Scripture Reference:1 Samuel 17
David and Goliath - Story Summary:The Philistine army had gathered for war against Israel. The two armies faced each other, camped for battle on opposite sides of a steep valley. A Philistine giant measuring over nine feet tall and wearing full armor came out each day for forty days, mocking and challenging the Israelites to fight. His name was Goliath. Saul, the King of Israel, and the whole army were terrified of Goliath.
One day David, the youngest son of Jesse, was sent to the battle lines by his father to bring back news of his brothers. David was probably just a young teenager at the time. While there, David heard Goliath shouting his daily defiance and he saw the great fear stirred within the men of Israel. David responded, "Who is this uncircumcised Philistine that he should defy the armies of God?"

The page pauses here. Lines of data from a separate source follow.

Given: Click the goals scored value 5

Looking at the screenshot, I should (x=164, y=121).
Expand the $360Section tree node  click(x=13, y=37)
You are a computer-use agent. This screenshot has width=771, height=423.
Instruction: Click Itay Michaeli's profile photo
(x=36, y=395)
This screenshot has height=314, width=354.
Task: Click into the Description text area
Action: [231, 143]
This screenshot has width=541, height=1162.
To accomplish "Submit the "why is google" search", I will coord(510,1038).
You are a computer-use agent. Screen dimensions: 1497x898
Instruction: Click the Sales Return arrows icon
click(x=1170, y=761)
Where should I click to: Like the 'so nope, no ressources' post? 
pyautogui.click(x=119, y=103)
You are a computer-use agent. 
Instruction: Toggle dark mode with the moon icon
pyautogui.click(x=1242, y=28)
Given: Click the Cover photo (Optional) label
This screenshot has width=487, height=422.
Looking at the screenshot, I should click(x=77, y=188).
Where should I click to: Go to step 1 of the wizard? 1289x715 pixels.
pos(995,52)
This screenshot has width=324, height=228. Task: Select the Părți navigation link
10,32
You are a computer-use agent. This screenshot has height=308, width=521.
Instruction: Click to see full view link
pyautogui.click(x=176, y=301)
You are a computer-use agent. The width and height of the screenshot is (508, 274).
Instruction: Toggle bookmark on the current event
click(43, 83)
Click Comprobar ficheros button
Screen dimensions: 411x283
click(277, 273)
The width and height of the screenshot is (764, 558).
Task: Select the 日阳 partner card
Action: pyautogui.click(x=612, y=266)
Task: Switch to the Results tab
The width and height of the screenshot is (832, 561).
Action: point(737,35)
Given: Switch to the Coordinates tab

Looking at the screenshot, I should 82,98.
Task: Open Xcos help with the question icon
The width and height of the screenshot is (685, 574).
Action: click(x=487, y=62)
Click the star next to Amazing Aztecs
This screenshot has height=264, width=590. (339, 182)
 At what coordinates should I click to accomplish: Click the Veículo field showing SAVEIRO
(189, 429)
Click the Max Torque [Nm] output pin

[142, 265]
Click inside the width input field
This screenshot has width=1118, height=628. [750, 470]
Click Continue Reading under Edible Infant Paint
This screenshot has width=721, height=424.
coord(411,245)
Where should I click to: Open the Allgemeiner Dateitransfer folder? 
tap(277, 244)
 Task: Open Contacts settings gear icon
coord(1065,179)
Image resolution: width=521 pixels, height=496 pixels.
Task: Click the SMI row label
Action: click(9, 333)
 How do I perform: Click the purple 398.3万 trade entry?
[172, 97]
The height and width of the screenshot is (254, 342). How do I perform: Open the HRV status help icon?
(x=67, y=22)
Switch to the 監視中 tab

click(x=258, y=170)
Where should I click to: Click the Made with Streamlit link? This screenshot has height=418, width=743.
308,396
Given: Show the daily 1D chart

So David volunteered to fight Goliath. It took some persuasion, but King Saul finally agreed to let David fight against the giant. Dressed in his simple tunic, carrying his shepherd's staff, sling and a pouch full of stones, David approached Goliath. The giant cursed at him, hurling threats and insults.
David said to the Philistine, "You come against me with sword and spear and javelin, but I come against you in the name of the Lord Almighty, the God of the armies of Israel, whom you have defied ... today I will give the carcasses of the Philistine army to the birds of the air ... and the whole world will know that there is a God in Israel ... it is not by sword or spear that the Lord saves; for the battle is the Lord's, and he will give all of you into our hands."
As Goliath moved in for the kill, David reached into his bag and slung one of his stones at Goliath's head. Finding a hole in the armor, the stone sank into the giant's forehead and he fell face down on the ground. David then took Goliath's sword, killed him and then cut off his head. When the Philistines saw that their hero was dead, they turned and ran. So the Israelites pursued, chasing and killing them and plundering their camp.
Points of Interest from the David and Goliath Story:• Why did they wait forty days to begin the battle? Probably for several reasons. Everyone was afraid of Goliath. He seemed invincible. Not even King Saul, the tallest man in Israel, had stepped out to fight. Also, the sides of the valley were very steep. Whoever made the first move would have a strong disadvantage and probably suffer great loss. Both sides were waiting for the other to attack first.
• David chose not to wear the King's armor because it felt cumbersome and unfamiliar. David was comfortable with his simple sling, a weapon he was skilled at using. God will use the unique skills he's already placed in your hands, so don't worry about "wearing the King's armor." Just be yourself and use the familiar gifts and talents God has given you. He will work miracles through you.
• David's faith in God caused him to look at the giant from a different perspective. Goliath was merely a mortal man defying an all-powerful God. David looked at the battle from God's point of view. If we look at giant problems and impossible situations from God's perspective, we realize that God will fight for us and with us. When we put things in proper perspective, we see more clearly and we can fight more effectively.
• When the giant criticized, insulted and threatened, David didn't stop or even waver. Everyone else cowered in fear, but David ran to the battle. He knew that action needed to be taken. David did the right thing in spite of discouraging insults and fearful threats. Only God's opinion mattered to David.
Questions for Reflection:
Are you facing a giant problem or impossible situation? Stop for a minute and refocus. Can you see the situation more clearly from God's vantage point?
Do you need to take courageous action in the face of insults and fearful circumstances? Do you trust that God will fight for you and with you? Remember, God's opinion is the only one that matters.